You know who those people are? The elderly who actually attempt to pay their bills and worry about whether they are more worthy than somebody else. 

You know who will not be detered by a fine? The people who don't usually pay or can't pay anyway.

What then? Send them to prison on the taxpayer dime? I see the cost savings just adding up now.

If these "consultants" were anymore ignorant, they would have to think to breathe. 

If these "consultants" were anymore biased they'd be wearing FD logos and endorsements on their cloths like spots figures.

Lipstick on a pig.


----------



## Mountain Res-Q (Jan 19, 2012)

Veneficus said:


> Let me just put your mind to rest...
> 
> NO first world nation outside the US uses joint fire/ems.
> 
> ...



LOVE YA, VINIE...  Could not agree more.  

Locally it not uncommon to have 3 to 4 engines on every medical aid.  Waste!  Then the FD waves their call volume before the powers that be to justify their budget.  Had one where the ambulance was going code 2 while 4 engines went code 3 to a request from LE to check a "stubbed toe" post-domestic... for the paperwork.

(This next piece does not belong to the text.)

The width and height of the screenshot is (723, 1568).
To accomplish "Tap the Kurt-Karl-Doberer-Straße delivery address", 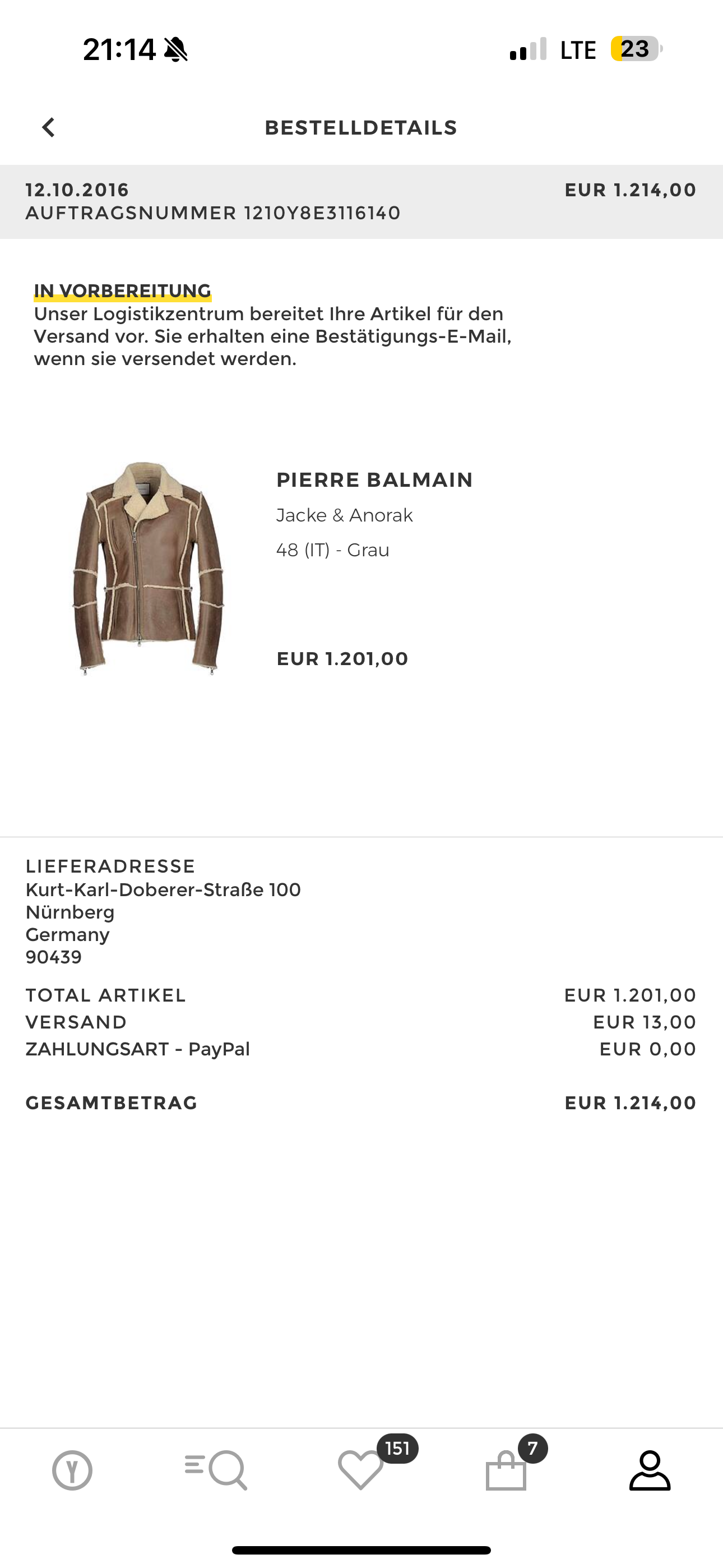I will click(x=163, y=889).
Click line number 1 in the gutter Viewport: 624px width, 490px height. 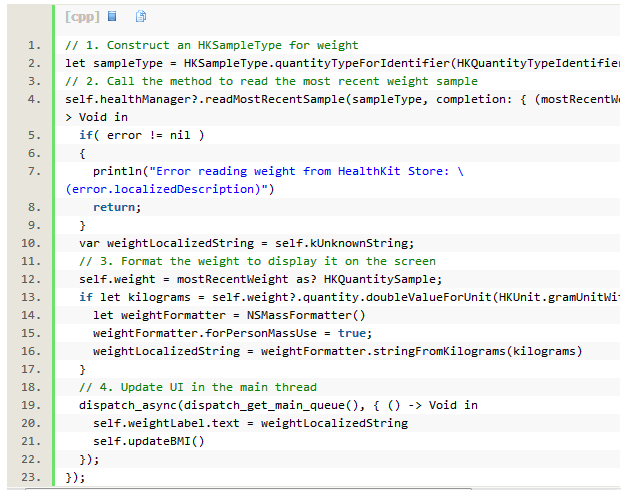point(35,45)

Had a case 3 years ago: fully involved structure fire.  Engines from every direction.  First three in-units were diverted to medical aids.  Took 20 minutes for the first fire unit to arrive on scene: Volunteer Water Tended with a single operator.  Two fatalities.  All the medical aids were typical FD baby-sitting deals.  No investigation ever came about and no change.

Fire for us are BLS babysitters who are on scene 2 minutes before the ambulance simply because they have some 30+ stations in a county of 54,000.  it is dangerous, a waste of money, and does no service to anyone looking to make EMS a valid medical profession and not just a sub-discipline of the Fire Department.  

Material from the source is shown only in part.